Мать виновато кивнула:
– И с телефоном.
– И ты начала подслушивать, – подсказала ей Ксения, потому что матери стало все сложнее говорить, но Ксения уже и так все поняла.
– Нам же тоже надо делать ремонт. После потопа, – шмыгнула совсем по-детски носом мать. – А у тебя просить неудобно, сама понимаешь.
Сама понимаешь… Ну да. Ксения выдохнула – это был долгий выдох. Юрий Антонович тем временем обогнул Ксюшу и трогательно взял жену за руку, чтобы обозначить свою поддержку: совет да любовь. Но она больше не смотрела на него. Она во все глаза смотрела на свою мать. Что с ней сделаешь? С ее таким виноватым и одновременно вызывающим выражением лица? Не ударишь, не наорешь, не бросишь чем-то тяжелым. Она отвернулась и тихо произнесла:
– Уходите. Вон из моего дома.
Маша
Маша поняла, что завидует этим двоим: предчувствие любви и счастья расходилось от них кругами, дрожало в зимнем воздухе, как радиационное поле. Захотелось позвонить Андрею. «Хочешь – сделай», – сказала себе она. Мобильный, вынутый из кармана, оказался безнадежно севшим. Она подошла к бабкиному домашнему телефону – допотопному аппарату из зеленоватого пластика. На секунду замерев над трубкой, набрала московский номер. Гудок, еще один и еще… Маша крепко прижимала трубку к уху, судорожно думая, что сказать… Ведь надо, необходимо, наконец, найти слова, которые расставят все точки над «i» и вернут им их прошлую свободу и легкость в отношениях. Может быть, именно потому, что она так вслушивалась в эти гудки, Маша и расслышала его. Щелчок. Сухой, как выстрел из пневматики с глушителем. И вздрогнула. Звук в трубке стал чуть-чуть иным – в нем послышалась гулкость, возможность эха, будто она внезапно оказалась над пропастью. Она резко положила трубку обратно. Вот те на! Такого Маша не ожидала. Большие возможности – одно дело. Но для того, чтобы воспользоваться ими, нужно иметь мотивацию, и серьезнейшую. Почему-то она только сейчас по-настоящему поверила, что безумную Леночку Пирогову – убили. Даже не потому, что она могла выболтать что-то лишнее, а просто – на всякий случай. Чтобы даже не оглядываться в ее сторону: знает – не знает?
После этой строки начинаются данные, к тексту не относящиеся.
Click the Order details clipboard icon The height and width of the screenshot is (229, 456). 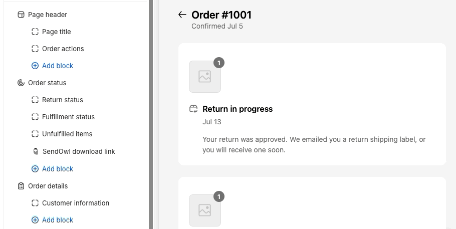click(x=21, y=186)
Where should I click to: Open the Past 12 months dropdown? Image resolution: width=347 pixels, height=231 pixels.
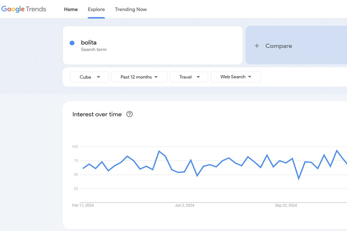coord(139,77)
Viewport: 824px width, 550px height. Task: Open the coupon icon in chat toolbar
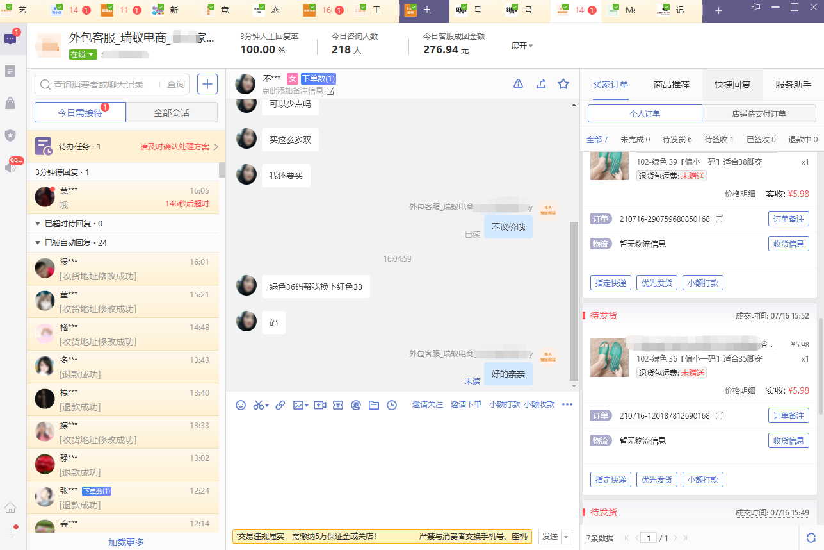[339, 405]
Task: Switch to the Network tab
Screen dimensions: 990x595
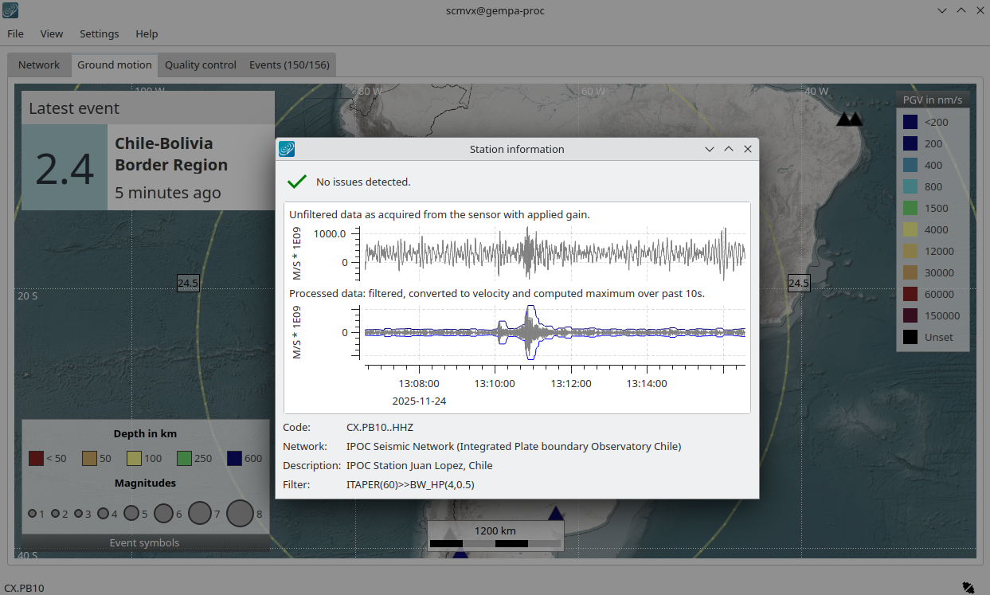Action: coord(39,65)
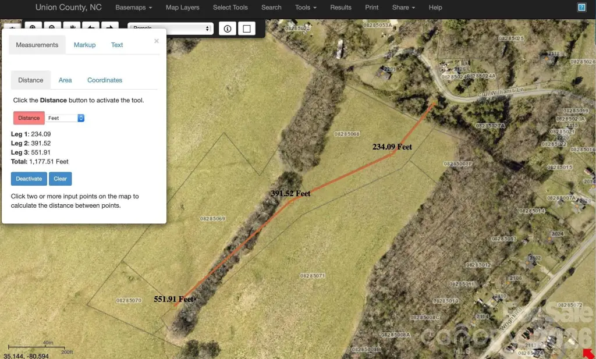This screenshot has height=359, width=596.
Task: Expand the Share menu
Action: (403, 8)
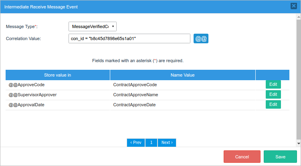Viewport: 301px width, 166px height.
Task: Save the message event settings
Action: click(280, 157)
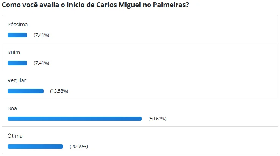Click the Péssima (7.41%) percentage text
This screenshot has height=156, width=280.
(41, 35)
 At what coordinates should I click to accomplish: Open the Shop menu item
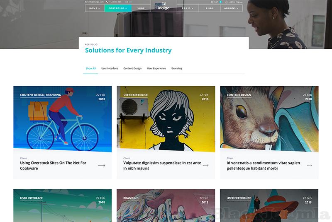tap(141, 8)
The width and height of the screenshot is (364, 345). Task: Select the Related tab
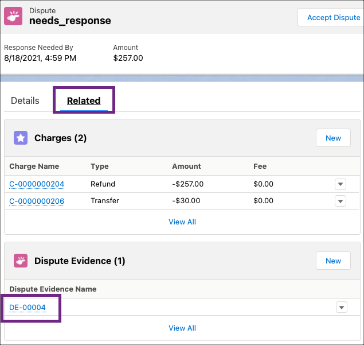84,100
Значит, убьют и ее, и бедную влюбленную Ксюшу, если они вдруг вступят внутрь того информационного круга, который господин Носов считает неприкасаемым. Маша задумалась. Итак, по телефону разговаривать не стоит. Это раз. Второе – ни в коем случае не следует впутывать в эту историю людей, каким-то образом связанных с коммуналкой. Прежде всего, старика Лоскудова. Ей почудилось, что она вновь открыла глаза в каком-то кошмарном сне, где длинный полутемный коридор коммуналки с обвалившимися стенами уходил в темноту, а по обе стороны стояли двери, двери, двери. И все они были закрыты.
Все, кроме одной.
Маша посмотрела в окно, за которым снова начал отвесно падать снег, превращая в студеную кашу черную, бликующую под ночными фонарями поверхность канала. Ей надо придумать им с Ксюшей путь к отступлению. Иначе и эта дверь захлопнется навсегда.
* * *
– Либо с Пестеля на Фонтанку. Либо проходная анфилада у Капеллы. Или уж ехать на Петроградку и там убегать в проходных дворах Дома Бенуа. Но не советую – сами раньше потеряетесь.
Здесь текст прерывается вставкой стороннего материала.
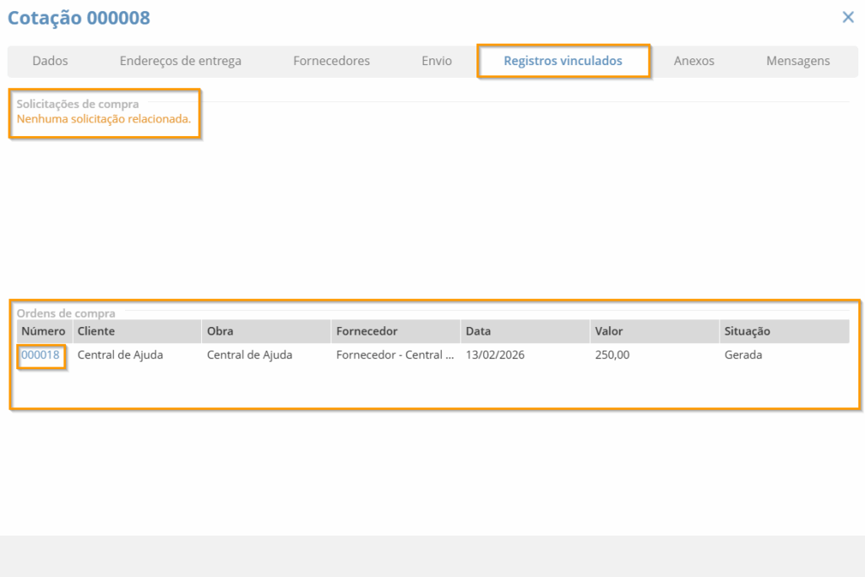
Task: Open purchase order link 000018
Action: point(41,355)
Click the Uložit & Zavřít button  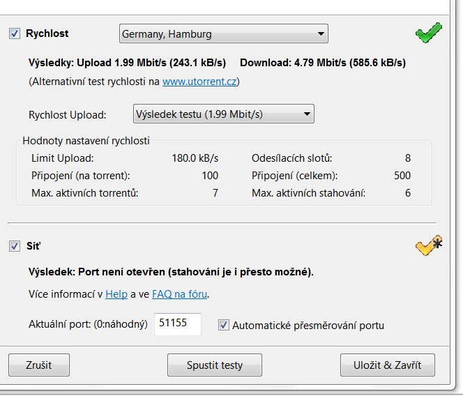[388, 365]
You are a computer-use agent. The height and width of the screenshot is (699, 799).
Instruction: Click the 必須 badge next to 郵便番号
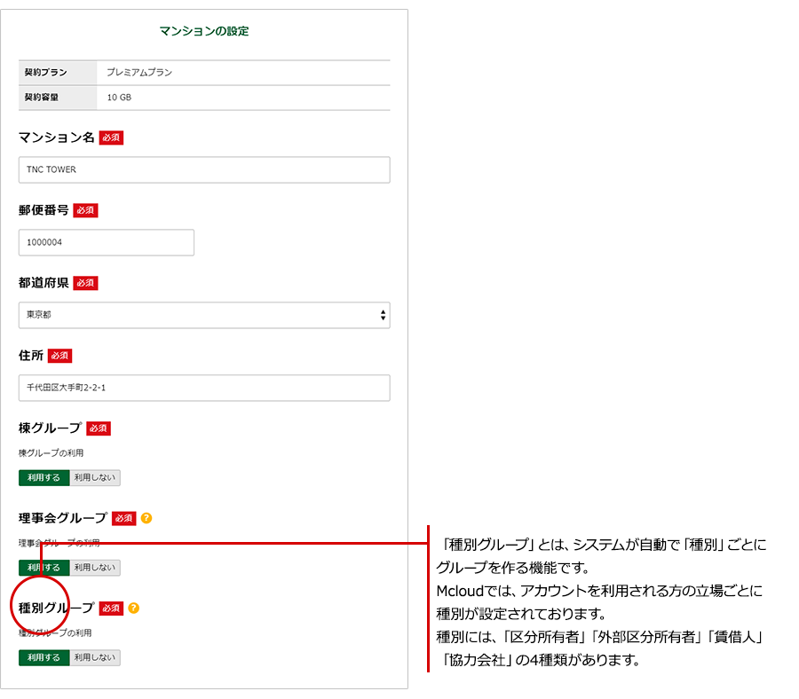(x=85, y=210)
– Ясно. – Маша одевалась серьезнее, чем обычно: носки, пара свитеров, шапка и шарф. – Тогда вызови, пожалуйста, такси через час к Большой Конюшенной. И не отпускай машину, как бы они тебе ни названивали.
– Не нравится мне это, Машенция. – Любочка, склонив голову набок, внимательно на нее смотрела, будто размышляла, как в детстве: отпускать внучку одну гулять во двор или не отпускать?
– Я буду звонить, но кратко, – Маша зашнуровала высокие зимние ботинки, подняла на бабку глаза. – Это не опасно. Только хлопотно.